The Reserve Bank of Australia (RBA) is to adopt a net-zero-by-2030 target for its scope 1 and 2 emissions, according to a speech by incoming governor and current deputy governor Michele Bullock. The bank is also “considering what sustainability and climate-related financial disclosures” it can make, having already decided to start reporting its carbon emissions from 2023 onwards. On the supervisory side, the RBA will conduct an inaugural climate scenario analysis with insurers later this year, said Bullock. It is separately developing a “a framework for financial system participants to manage their climate-related risks and opportunities” together with other Australian regulators.
The Asian Infrastructure Investment Bank has partnered with Bloomberg Philanthropies to advance clean energy investments in Asia. They will look at co-financing the development of renewable energy projects, and develop blended finance structures that leverage MDB and philanthropic assets to mobilise large-scale private and institutional capital into green energy transition investments.
Eighteen investors have joined a global investor coalition seeking to engage with governments on climate change risks and opportunities. The Collaborate Sovereign Engagement on Climate Change was launched in September last year, with a pilot focused on Australia. The $8 trillion investor coalition, coordinated by the Principles for Responsible Investment (PRI), is seeking engagement with sovereigns to reduce their exposure to risks associated with a failure to rapidly transition to a net-zero global economy. New investors include Fidelity International, IFM Investors, Morgan Stanley Investment Management, Neuberger Berman, Rest and Sumitomo Mitsui Trust Asset Management. They join existing members of the engagement’s advisory committee: Aviva Investors, BNP Paribas Asset Management, Brandywine Global, HESTA, Nordea, Robeco and Schroders.

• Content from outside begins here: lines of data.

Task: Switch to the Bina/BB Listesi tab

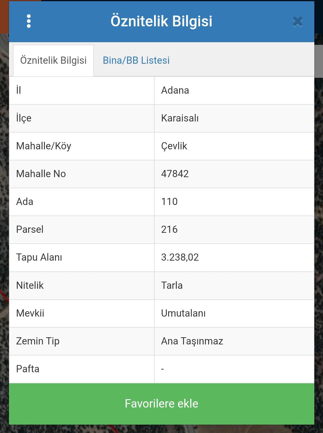Action: (136, 60)
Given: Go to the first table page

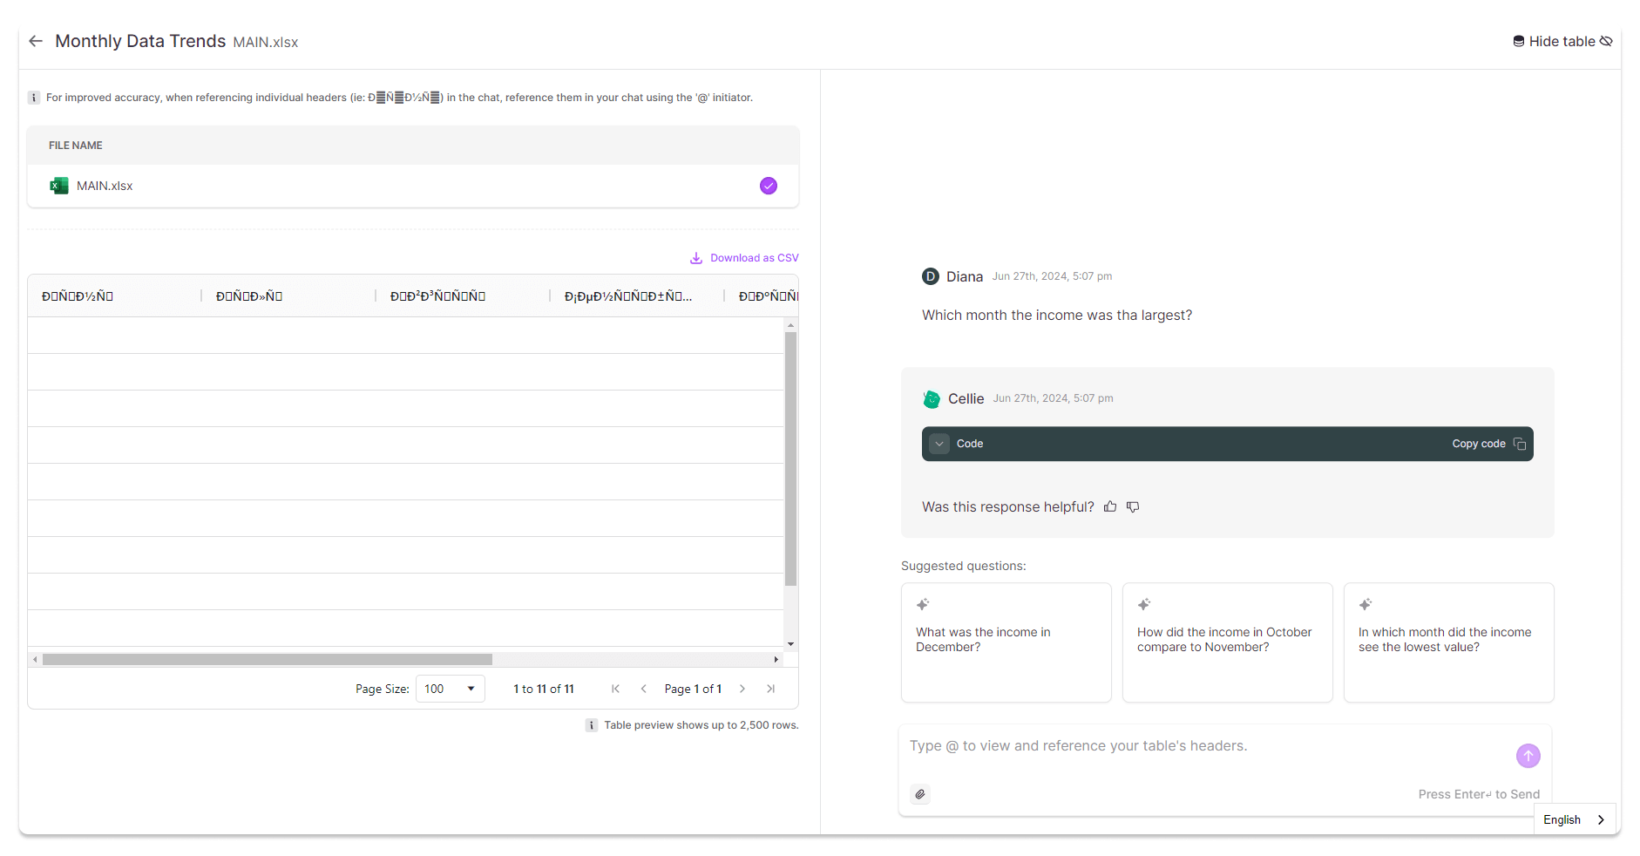Looking at the screenshot, I should pyautogui.click(x=615, y=689).
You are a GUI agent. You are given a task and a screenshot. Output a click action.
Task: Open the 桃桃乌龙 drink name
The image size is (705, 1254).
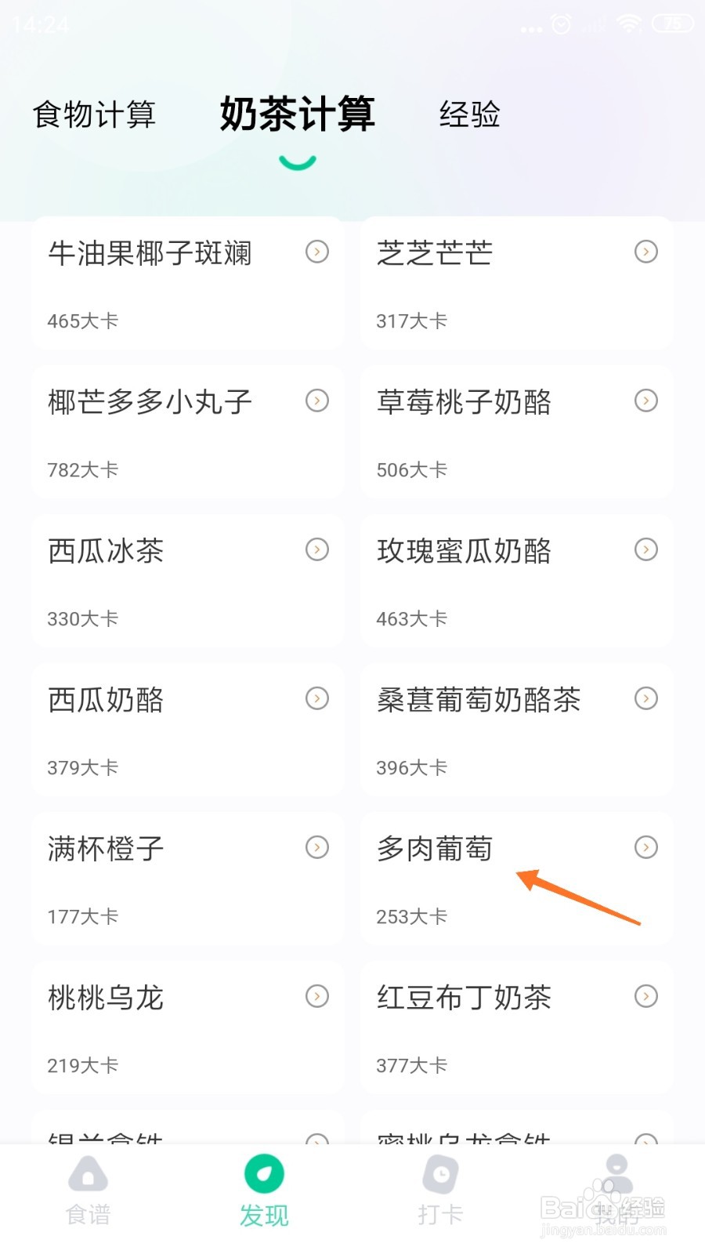(106, 998)
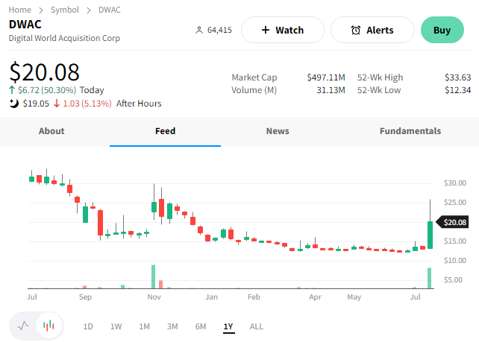Click the watchers count person icon
Screen dimensions: 479x342
point(198,31)
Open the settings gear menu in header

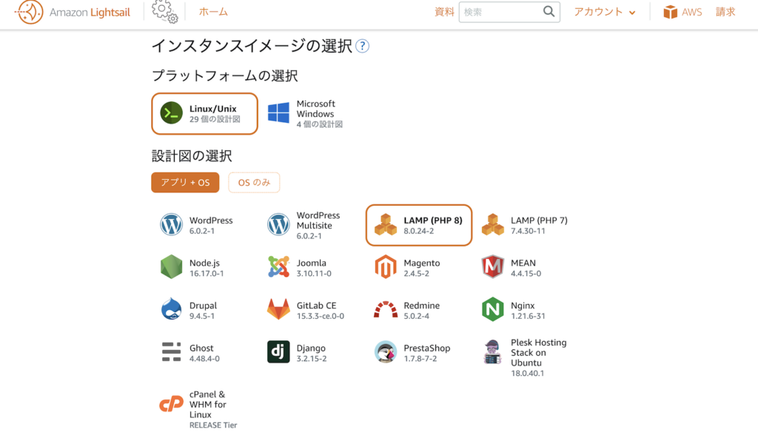click(x=164, y=12)
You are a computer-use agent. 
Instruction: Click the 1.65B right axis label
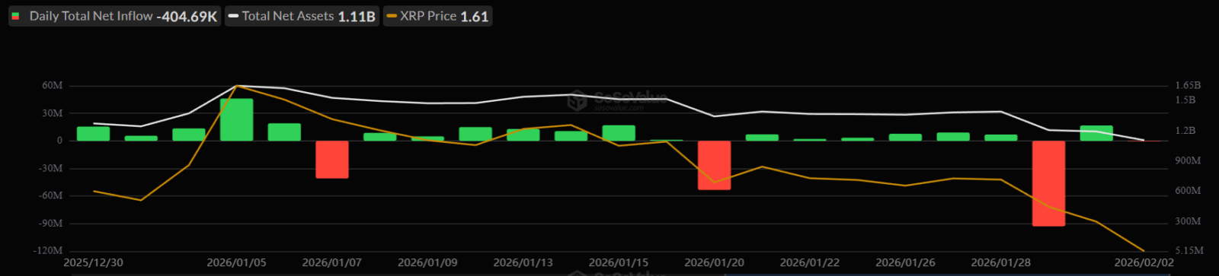click(1188, 86)
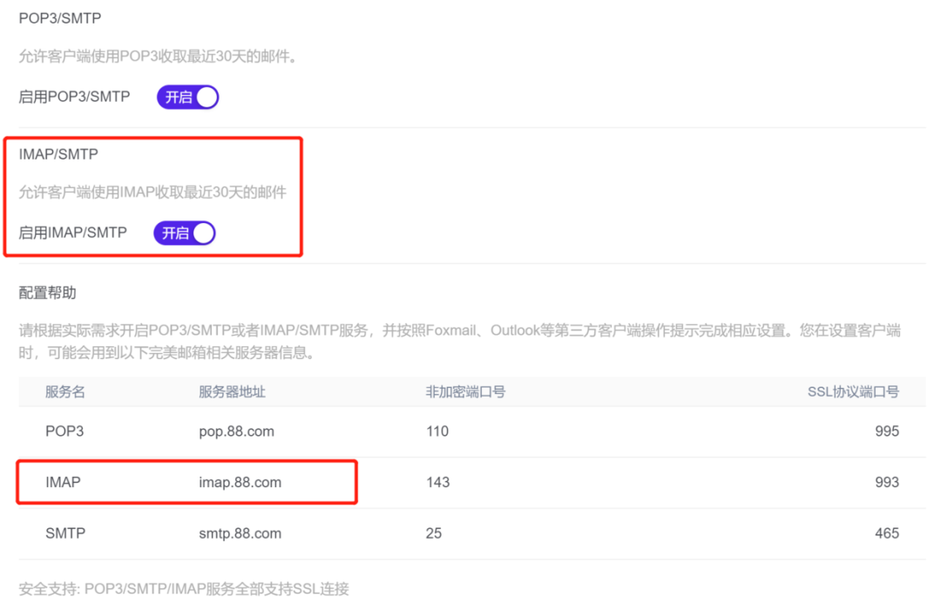Click the SSL协议端口号 column header
Viewport: 941px width, 611px height.
pos(852,392)
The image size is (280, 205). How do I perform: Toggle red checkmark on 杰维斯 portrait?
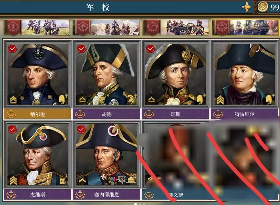(x=12, y=129)
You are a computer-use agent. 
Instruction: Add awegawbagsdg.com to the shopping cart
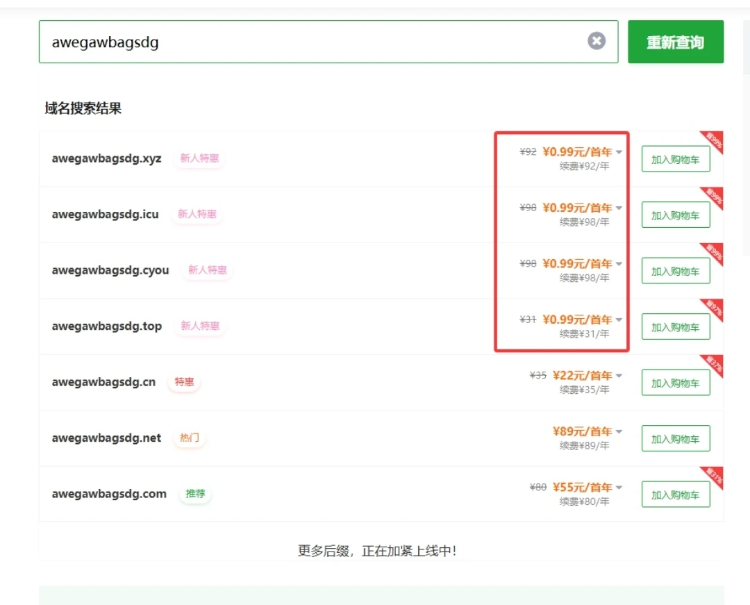(x=675, y=495)
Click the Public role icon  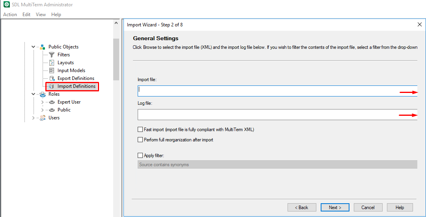pos(52,110)
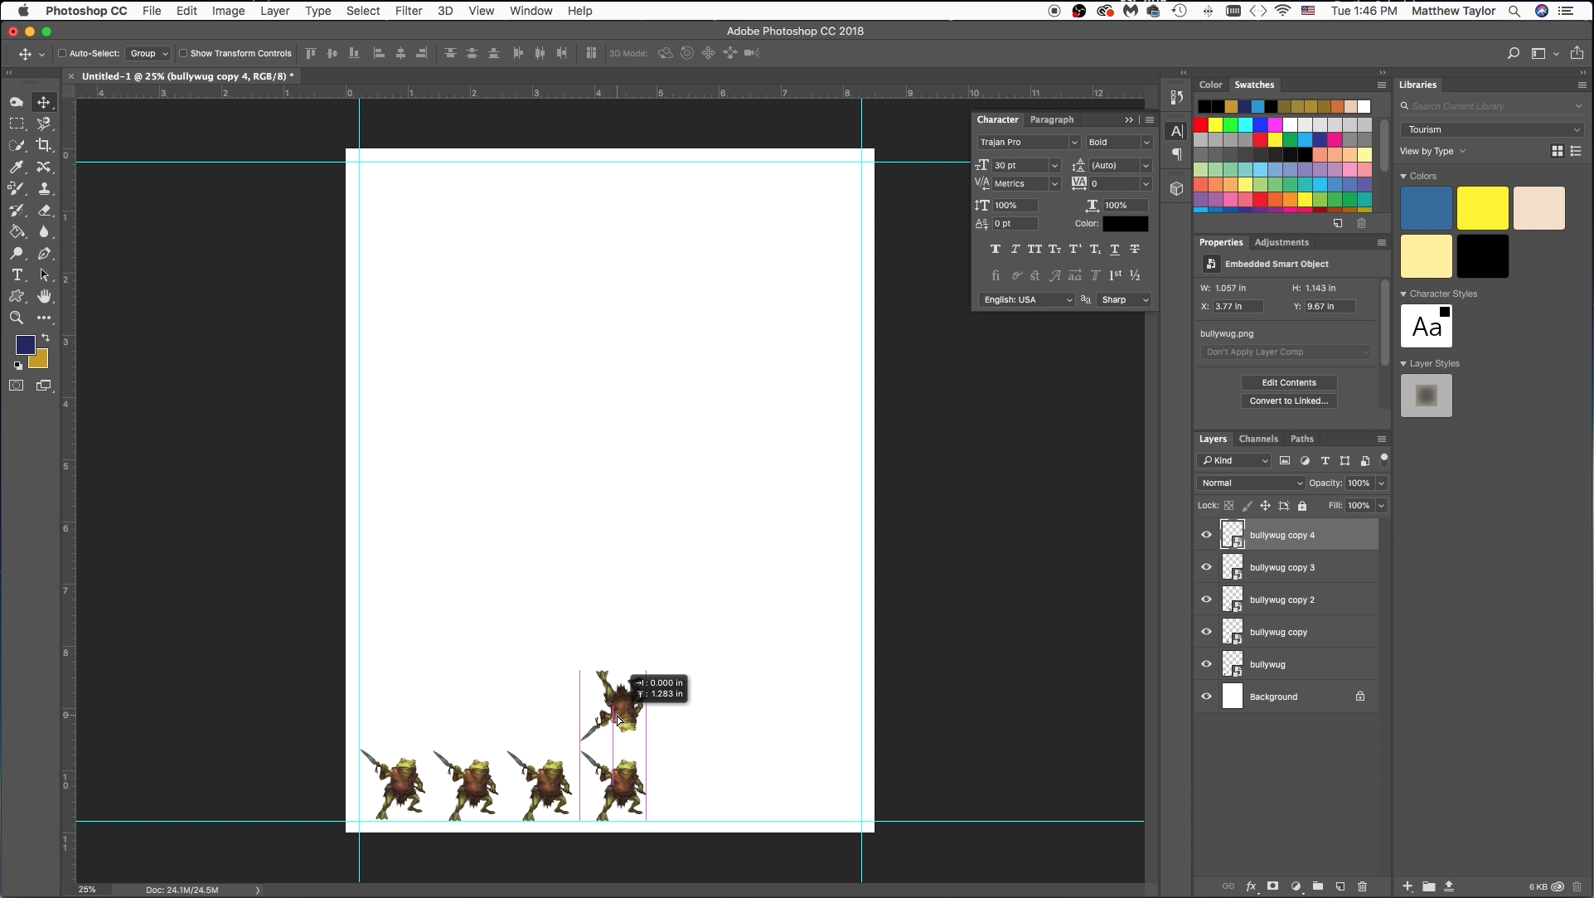Select the Eyedropper tool
Screen dimensions: 1594x898
coord(17,167)
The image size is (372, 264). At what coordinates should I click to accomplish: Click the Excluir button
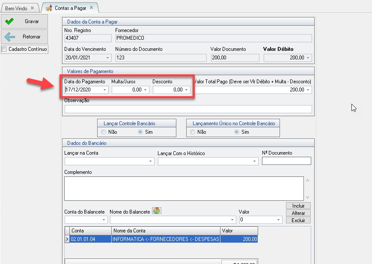tap(298, 220)
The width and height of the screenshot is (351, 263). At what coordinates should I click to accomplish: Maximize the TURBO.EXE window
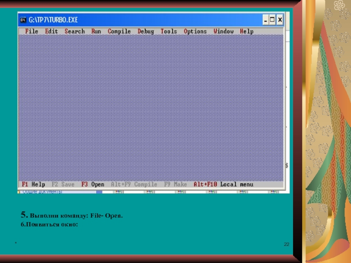click(x=273, y=20)
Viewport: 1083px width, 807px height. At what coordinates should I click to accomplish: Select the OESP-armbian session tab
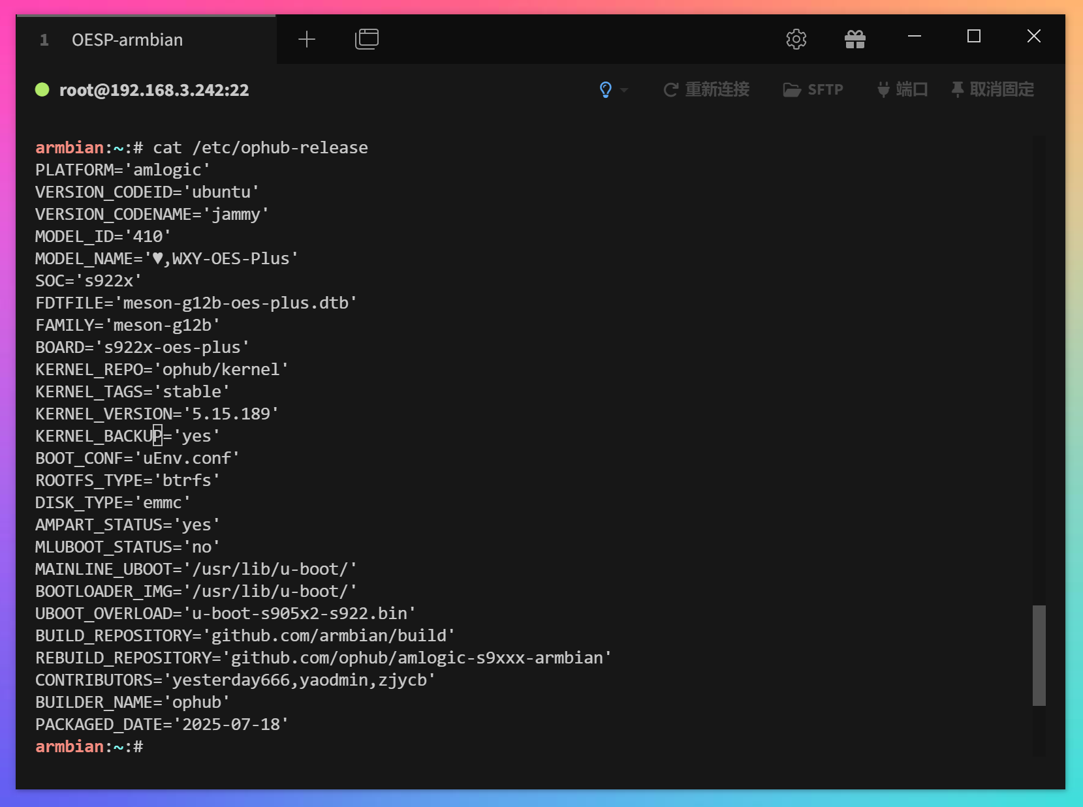pyautogui.click(x=127, y=40)
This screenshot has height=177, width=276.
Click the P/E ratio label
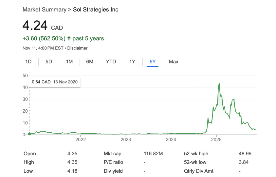click(113, 162)
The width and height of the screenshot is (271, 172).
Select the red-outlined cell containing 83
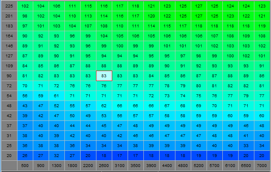click(x=104, y=76)
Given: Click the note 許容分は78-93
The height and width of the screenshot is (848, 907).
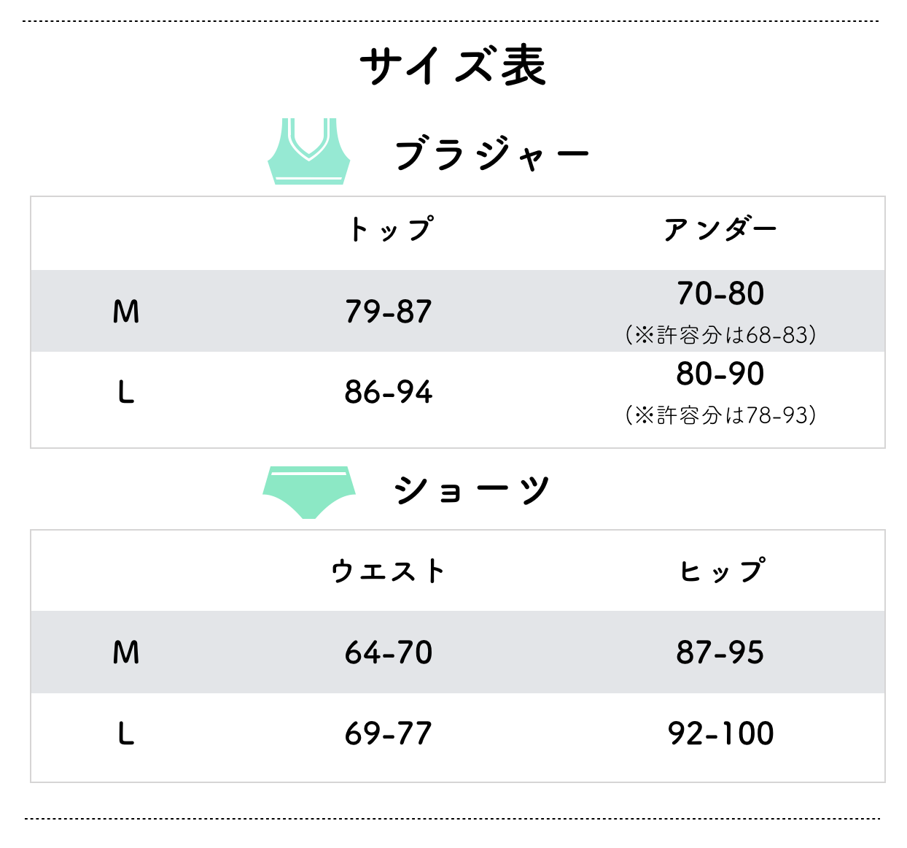Looking at the screenshot, I should (720, 415).
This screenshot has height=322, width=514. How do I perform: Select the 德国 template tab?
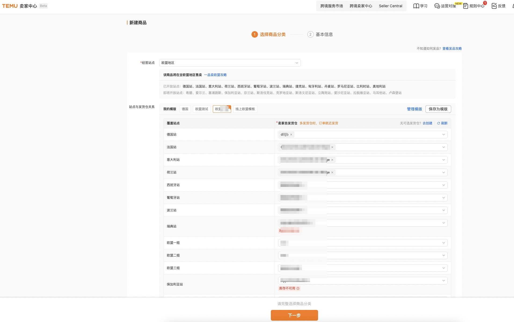tap(185, 109)
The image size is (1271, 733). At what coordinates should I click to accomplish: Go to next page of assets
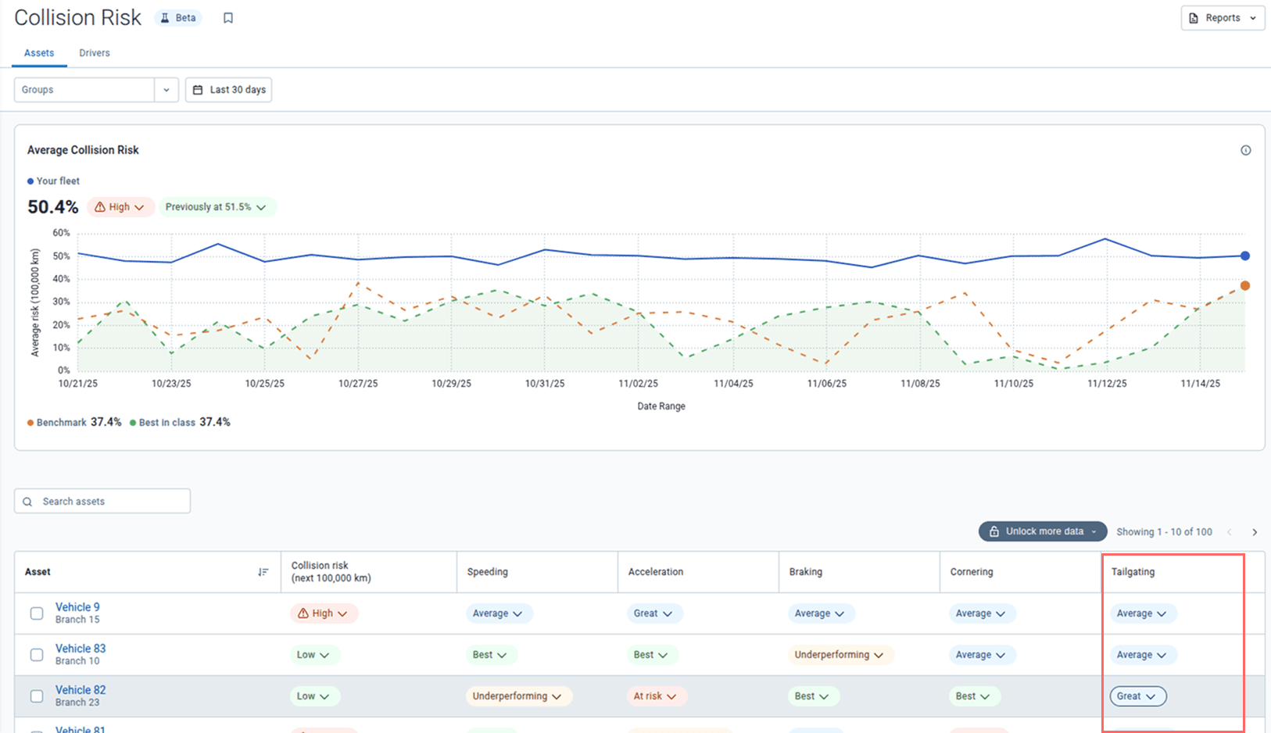[x=1255, y=532]
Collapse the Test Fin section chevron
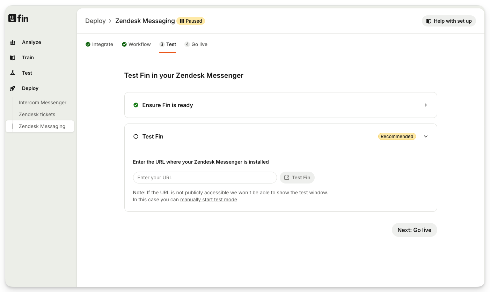This screenshot has height=292, width=490. pos(425,136)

Just eight asset managers have been awarded the Morningstar ESG commitment level of “leader” for 2023. The managers include Affirmative Investment Management, Australian Ethical, Boston Trust Walden, Domini, Impax, Parnassus, Robeco and Stewart Investors. Wellington Management and Brown Advisory were upgraded to advanced from basic, and Franklin Templeton and BetaShares were upgraded to basic from low, while UBS Asset Management was downgraded to basic from advanced.